Create an actionable plan for your resolution, for example transform a broad resolution of “I want to eat healthier” into one or several attainable goals. One such goal could be “I want to eat a new vegetable every week” another could be “I want to make lunches ahead of time so that I don’t eat junk food at work.” Next, develop your plan for how you will implement this goal, what do you have to do each day and what do you have to do ahead of time to prepare for it (such as grocery shopping or getting a lunch bag).
One key piece to any new resolution is a plan for how you are going to remember to do it. Whether it is an app, a whiteboard calendar or weekly agenda stuck to your fridge, some means of scheduling your resolution and monitoring your progress is going to help you stick to it. Check out your device’s app store or invest in that cute weekly planner and start writing out the things you plan to do and when they’re going to be done.

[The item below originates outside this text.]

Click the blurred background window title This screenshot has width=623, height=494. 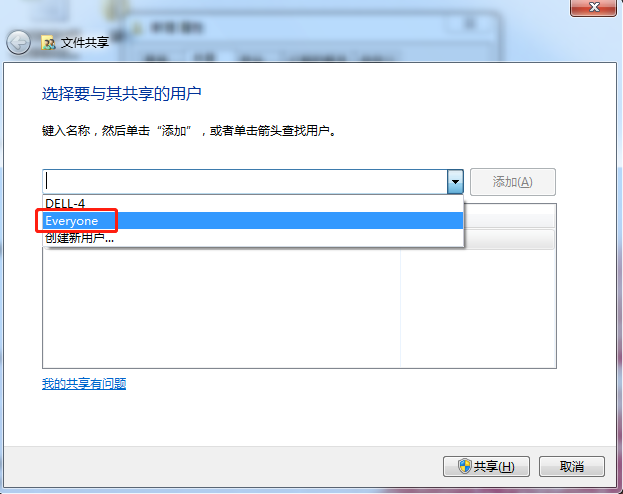pyautogui.click(x=176, y=28)
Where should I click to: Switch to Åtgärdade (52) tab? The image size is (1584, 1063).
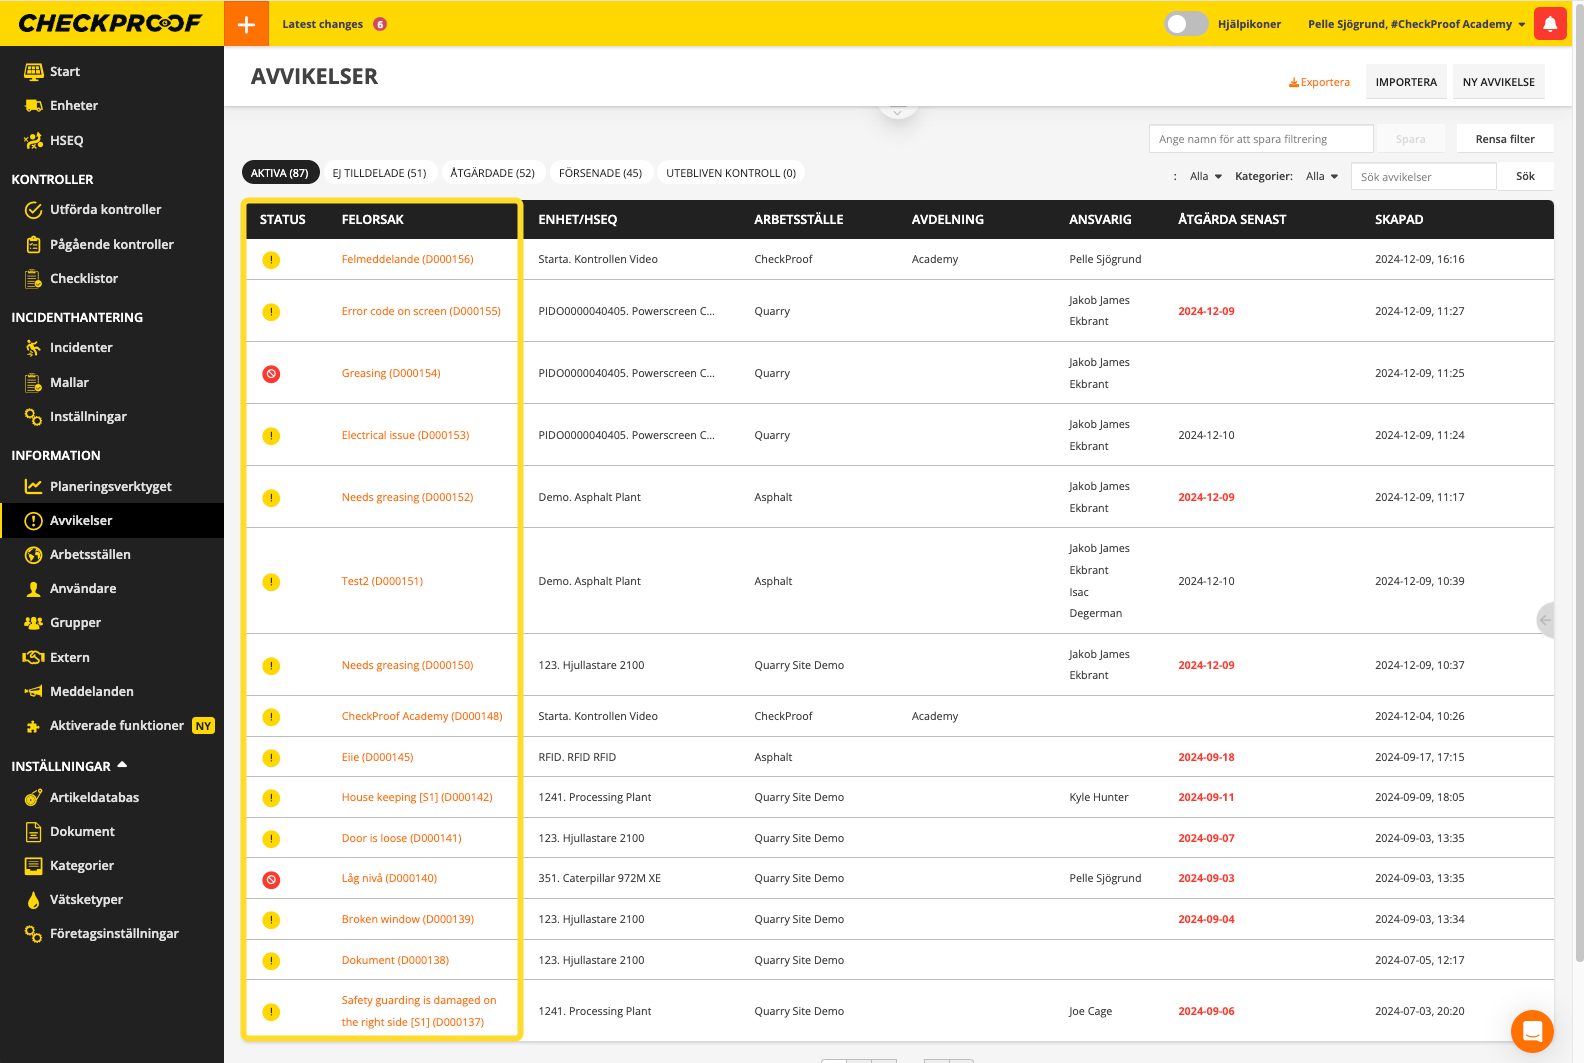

A strategy to turn a resolution into a change that sticks is to use the concept of habit formation. This involves using association, repetition and consistency to develop new automatic behaviors. When we do things over and over, such as buckle our seat belt before starting the car, it becomes an automatic action that you don’t even have to think about or remember to do. This automatic action with association (such as getting in the car) didn’t start right away, but likely took several repetitions and thought out actions before becoming a habit. When starting a new exercise plan such as stretching every morning, you will likely have to use reminders such as phone alarms or sticky notes to tell you it is time to do so. Soon you will associate getting up in the morning with having a second “time to stretch” alarm, eventually you will have the automatic response of stretching in the morning, and then it will start to “feel weird” to not stretch in the morning.